Monday, February 22, 2010

Packing the unpackables

With less than a week until we move, we spent much of the weekend packing up all the nooks and crannies of our home. We're excited to go--ready, in fact--especially since we don't technically own our house anymore (which lends it's own secret pleasures: "What's that funny smell in here?" "I don't know, it's not our house." etc., etc.). In turn, the rooms have taken on an echo, as though they are longing for their shelves to be refilled. Don't worry, precious house--it's coming soon enough.

What seems strange to me are the things you leave behind in a house, the things you absolutely cannot take with you even though they belong to you just as much as any book or chair. Like the stain on the garage entrance to the house. To the new owners, it will look like some Jackson Pollack splatter, but I know it's from my thirtieth birthday dinner with my friends, buttery Moroccan juice from a leftover promptly consumed--that was one good meal, night, memory. There's a raised spot on the kitchen floor where the cooler leaked. We didn't notice because my sister and her kids were here, and we were frantically trying to get all the little ones clean before bed while I dealt with the plumber. Seems my sister took off the faucet in the tub with the water running full blast. During that episode, I also learned that you can in fact get hot water from a neighbor using a cooler, and that you shouldn't leave a leaky cooler on your brand new laminate floor. It's probably less noticeable now because there's a fine haze of scratches from those silly ride-on fire trucks that the kids cannot give up, even though M's knees are tucked to his chest when he rides them.

There are, of course, the intangibles. Any house is full of them, but especially one that has housed small children. I went into labor in the inexplicably large second bedroom, sequestered with a cough. It was K's first stop after eight long days in the NICU, and where we introduced her to M, who regarded her with warranted suspicion. It was in these rooms that both kids learned to walk--K got led around gently while M got pushed back and forth in the still empty but carpeted sun room--and later that we played endless rounds of chase over the circuitous floor plan. Birthdays, holidays, play dates, and countless firsts all owe their backdrop to this house. But these memories come with us, packed in our minds. It's the tangibles that I leave behind that make me ever-so-wistful, the marks we've left on this landscape that are the signs of good use and great love, marks that will be regarded as nothing more than curiosities by the new owners, if at all.

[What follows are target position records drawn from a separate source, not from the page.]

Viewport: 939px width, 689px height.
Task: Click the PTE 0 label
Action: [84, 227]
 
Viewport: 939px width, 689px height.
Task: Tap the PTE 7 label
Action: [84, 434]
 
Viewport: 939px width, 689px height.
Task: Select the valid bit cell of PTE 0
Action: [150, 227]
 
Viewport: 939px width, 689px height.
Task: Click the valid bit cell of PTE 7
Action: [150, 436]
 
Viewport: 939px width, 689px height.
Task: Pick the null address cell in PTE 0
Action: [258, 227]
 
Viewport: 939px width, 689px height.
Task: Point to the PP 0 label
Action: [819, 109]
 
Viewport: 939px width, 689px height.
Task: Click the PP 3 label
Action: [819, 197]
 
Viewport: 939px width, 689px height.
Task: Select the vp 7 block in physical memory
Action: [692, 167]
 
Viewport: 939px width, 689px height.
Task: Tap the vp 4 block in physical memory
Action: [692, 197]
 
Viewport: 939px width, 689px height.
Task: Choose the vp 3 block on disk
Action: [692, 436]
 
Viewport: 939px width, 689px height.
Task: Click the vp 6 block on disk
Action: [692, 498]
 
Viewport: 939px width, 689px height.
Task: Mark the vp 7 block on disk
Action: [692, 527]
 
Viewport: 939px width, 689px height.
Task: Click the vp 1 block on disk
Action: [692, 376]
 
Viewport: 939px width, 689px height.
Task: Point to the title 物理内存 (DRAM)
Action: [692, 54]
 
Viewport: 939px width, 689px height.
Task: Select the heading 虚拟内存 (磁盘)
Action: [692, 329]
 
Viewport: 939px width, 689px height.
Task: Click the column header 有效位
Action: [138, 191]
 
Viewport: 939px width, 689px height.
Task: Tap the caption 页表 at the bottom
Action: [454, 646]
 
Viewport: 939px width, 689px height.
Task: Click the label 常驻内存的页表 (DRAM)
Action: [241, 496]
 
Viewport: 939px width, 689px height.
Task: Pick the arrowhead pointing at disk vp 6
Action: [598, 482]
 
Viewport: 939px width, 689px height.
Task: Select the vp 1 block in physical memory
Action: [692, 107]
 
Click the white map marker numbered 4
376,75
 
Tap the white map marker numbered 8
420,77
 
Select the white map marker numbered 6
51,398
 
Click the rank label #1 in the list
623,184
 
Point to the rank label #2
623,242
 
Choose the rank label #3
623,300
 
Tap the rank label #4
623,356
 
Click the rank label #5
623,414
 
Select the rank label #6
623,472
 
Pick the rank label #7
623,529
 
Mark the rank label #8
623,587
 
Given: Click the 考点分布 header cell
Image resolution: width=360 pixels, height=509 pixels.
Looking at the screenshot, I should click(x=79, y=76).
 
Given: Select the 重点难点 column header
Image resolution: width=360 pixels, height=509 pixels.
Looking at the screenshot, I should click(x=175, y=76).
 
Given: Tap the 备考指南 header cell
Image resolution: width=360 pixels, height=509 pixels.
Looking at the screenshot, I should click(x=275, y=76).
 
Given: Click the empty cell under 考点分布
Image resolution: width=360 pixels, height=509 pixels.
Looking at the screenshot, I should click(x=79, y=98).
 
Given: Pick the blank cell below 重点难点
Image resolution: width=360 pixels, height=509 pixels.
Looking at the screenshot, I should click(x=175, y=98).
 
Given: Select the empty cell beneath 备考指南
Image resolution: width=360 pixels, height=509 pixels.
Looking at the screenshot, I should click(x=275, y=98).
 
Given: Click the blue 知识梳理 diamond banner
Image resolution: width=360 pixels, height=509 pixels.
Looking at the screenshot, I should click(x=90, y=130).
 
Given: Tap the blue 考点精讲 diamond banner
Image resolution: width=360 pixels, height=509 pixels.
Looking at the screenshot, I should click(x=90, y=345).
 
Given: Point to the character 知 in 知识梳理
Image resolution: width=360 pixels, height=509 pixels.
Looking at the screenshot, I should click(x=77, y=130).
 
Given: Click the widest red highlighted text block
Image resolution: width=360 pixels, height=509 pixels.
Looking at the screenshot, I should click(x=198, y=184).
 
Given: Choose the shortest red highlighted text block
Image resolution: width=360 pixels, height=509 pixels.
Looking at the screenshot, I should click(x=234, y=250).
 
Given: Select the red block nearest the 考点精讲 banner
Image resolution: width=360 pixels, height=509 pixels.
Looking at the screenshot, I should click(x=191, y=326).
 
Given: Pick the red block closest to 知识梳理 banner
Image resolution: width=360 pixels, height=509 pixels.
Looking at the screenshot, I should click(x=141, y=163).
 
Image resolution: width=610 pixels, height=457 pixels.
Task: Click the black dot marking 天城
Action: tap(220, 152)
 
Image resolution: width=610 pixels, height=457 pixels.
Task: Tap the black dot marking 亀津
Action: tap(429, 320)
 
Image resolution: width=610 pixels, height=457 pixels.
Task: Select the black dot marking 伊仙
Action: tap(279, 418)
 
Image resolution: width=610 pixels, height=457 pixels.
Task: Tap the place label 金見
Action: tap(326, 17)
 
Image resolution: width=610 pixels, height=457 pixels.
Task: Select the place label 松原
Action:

I try to see them, then, as my gifts, a legacy of happy living to bless the people who will come to add to them, overwrite them, and ignore them with the best of intentions. They are the echo of our lives, a reflection of the interconnection between us all, and a way to gift them with a little bit of our life abundant. And I look forward to creating new marks galore on the home we eagerly anticipate. There's just the matter of finishing all that real packing first.

3 comments:

Anonymous said...

A very poignant commentary on enjoying a life well-lived. Many blessings as you move on!

Anonymous said...

Once again, your writing amazes me Diana! And I am happy to say I remember that 30th birthday dinner! :-) Can't wait to hear about all the new memories that are made in your new home.
- Suz

Diana Duke said...

Thanks for the vote of confidence. I'm hoping the first memories involve happy little feet as we unearth the life we packed, although there's a realistic part of me that understands there will probably be a lot more waffling on the little peoples' parts. But hmm... maybe if we have waffles, too, it might just work out.